I just wanted to re-iterate that many of your data protection concerns are valid – and they are recognised by BIS – that is why the various work streams have been set up and are attended by experts in the area (including the Information Commissioner’s Office). Back at the beginning of the midata programe I wrote a report – Consumer Protections Needed in a midata World – which had contributions from top data protection lawyers, academics, civil rights activists and technology experts. This report formed the foundation for many of the work streams at BIS looking in detail at what could be the possible solutions for consumer protection – and it is reflected in our consultation response. Our position has always been that our support for the midata programme is contingent upon addressing these issues.

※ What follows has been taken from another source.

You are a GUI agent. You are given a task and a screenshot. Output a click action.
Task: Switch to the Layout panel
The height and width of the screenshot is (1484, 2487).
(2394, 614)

You are free to of course disagree with our recommendations David Moss, and free to conclude because the rest of the world hasn’t found an answer, there is no point in trying. However, I think while we have the Government engaged and eager to work towards solutions to protect consumers – whether it be by legislation, certification or other means – this should not be something to be so easily dismissed. Midata is happening – whether under a Government name and initiative or not – the ecosystem of personal data transfer is going to get increasingly complex (see the provision for data portability in the proposed European Data Protection Regulation) and the consumer issues flagged by the midata program will arise soon enough with or without HMG’s involvement. Surely it is better to work together now, with Government backing, to ensure that there is a framework of protection in place for when these practices begin to get far more commonplace.

Of course we accept that all are working on data security. There have been so many examples in the past of leaky data, from bodies including HMG that no doubt were equally concerned to provide security, that there is little confidence that this time it will be totally foolproof. If institutions such as USA defence can be hacked into then we will take a lot of convincing that this time it will be different.

Lawyers involvement suggest penalties for infringement – too late then. Civil rights activists implies the wish to protect, not the means.

I would happily hold the useful data under my own control. At present I know there is sensitive data of mine in data bases; I know some of that has been mislaid by oner or more institutions. However, as I understand it, the proposal is to collect my data into one place? That worries me immensely if that is the case.

There have still not been, as far as I can see, satisfactory answers to why we (many of us) need third party advice for energy, telecoms, banking and credit cards. Firstly. like many, I am more than capable of sorting these providers out for myself. Secondly – who are these totally independent third parties who will survey the whole market impartially and provide others with their best solutions? And to automatically switch for you? They don’t necessarily know when your circumstances change in a way that would affect your choice.

I think there needs to be much more clarity about exactly what and how and when midata will provide benefits for the sole benefit of consumers and when it will benefit profit-making. organisations.